After Veigl asked Werner Steffen extensively and then asked Walter Schwarz further questions, the latter went to Steffen and asked for help because he had to disappear. Steffen replied that he had already covered him once when he ran over a cyclist and ran away. Black replies bitterly that he used to blackmail him. Through an anonymous call, the jack that was used to manipulate Geroth's car can be found on the premises of Steffens Spedition. After Schwarz tries to blackmail Steffen with the sketch that Steffen made and which contains instructions on how to proceed when cutting the brake lines, the latter tries to run over him. A passer-by notifies the police and the ambulance. Schwarz whispers to him to inform Veigl from the homicide squad. When Steffen wants to fetch the sketch deposited in Schwarz's apartment with his fingerprints on it, Veigl and Lenz are already there. He still manages to escape. When he tries to start his car, however, another officer is waiting for him there who says: "You are under arrest, Mr. Steffen."

Production notes

The episode was shot in February / March 1980 in and around Munich . The editor was Peter Hoheisel. Theo Regnier's screenplay, whose first work was Spiel mit Karten in 1980, contained a car chase that was filmed on a section of the motorway near Munich-Riem Airport that was specially approved for this purpose . It took long negotiations to get clearance. The cast of the car mechanic Walter Schwarz with the author, director and actor Franz Xaver Kroetz should also be emphasized in this Tatort episode.
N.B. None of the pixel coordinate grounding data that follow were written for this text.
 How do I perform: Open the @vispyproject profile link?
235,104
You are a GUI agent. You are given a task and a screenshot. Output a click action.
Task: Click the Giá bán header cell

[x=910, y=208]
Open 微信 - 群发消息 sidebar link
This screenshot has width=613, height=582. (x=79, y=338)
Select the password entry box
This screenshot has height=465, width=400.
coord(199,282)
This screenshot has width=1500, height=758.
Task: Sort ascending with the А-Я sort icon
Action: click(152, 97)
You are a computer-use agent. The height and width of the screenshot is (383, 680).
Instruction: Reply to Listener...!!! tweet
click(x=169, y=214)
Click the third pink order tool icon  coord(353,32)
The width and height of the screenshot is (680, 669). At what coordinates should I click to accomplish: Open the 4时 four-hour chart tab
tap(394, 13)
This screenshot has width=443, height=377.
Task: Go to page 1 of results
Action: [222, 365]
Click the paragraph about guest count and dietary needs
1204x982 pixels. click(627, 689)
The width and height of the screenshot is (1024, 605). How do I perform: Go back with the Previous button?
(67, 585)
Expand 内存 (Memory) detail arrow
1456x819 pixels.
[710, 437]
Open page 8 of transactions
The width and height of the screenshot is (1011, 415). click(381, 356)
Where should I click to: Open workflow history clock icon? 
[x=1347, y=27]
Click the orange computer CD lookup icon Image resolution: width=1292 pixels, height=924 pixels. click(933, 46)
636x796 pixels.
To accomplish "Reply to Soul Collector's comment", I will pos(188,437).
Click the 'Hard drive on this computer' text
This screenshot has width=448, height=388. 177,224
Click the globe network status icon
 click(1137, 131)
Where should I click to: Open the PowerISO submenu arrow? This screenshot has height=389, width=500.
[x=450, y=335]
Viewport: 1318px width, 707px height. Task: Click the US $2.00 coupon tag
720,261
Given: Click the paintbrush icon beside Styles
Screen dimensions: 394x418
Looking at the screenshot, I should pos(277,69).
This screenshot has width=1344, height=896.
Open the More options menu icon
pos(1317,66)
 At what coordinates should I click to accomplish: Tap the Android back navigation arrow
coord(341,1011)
In the episode rating of the Tatort ranking list, Spiel mit Karten ranks 625 out of well over 800 episodes that have now been broadcast.

reception

Audience ratings

When it was first broadcast on July 27, 1980, the crime scene episode Spiel mit Karten reached 11.89 million viewers, corresponding to a market share of 37%.

Reviews

TV Spielfilm said: "See you again with grumpy parade Bavaria."

The television magazine Gong judged: "Easy" and gave three out of six points, which corresponds to the rating "average".

The television magazine Hörzu gave one of three points for humor, tension and feeling and came to the overall rating: acceptable.

Web links

Individual evidence

  1. a b Playing with cards. Crime scene fund, accessed on April 23, 2013 .
  2. Ratings for the next game with cards (114, Veigl) at tatort-fundus.de. (Ranking list).
  3. Crime scene: Playing with cards "TV crime thriller on the 20th anniversary of Gustl Bayrhammer's death" († April 24, 1993). In: TV Spielfilm.de. Retrieved April 23, 2013.
  4. ^ Tatort: ​​Spiel mit Karten In: Fernsehmagazin Gong No. 16. of April 12, 2013, p. 84.
  5. Tatort: ​​Spiel mit Karten In: Fernsehmagazin Hörzu No. 16. of April 12, 2013, p. 64.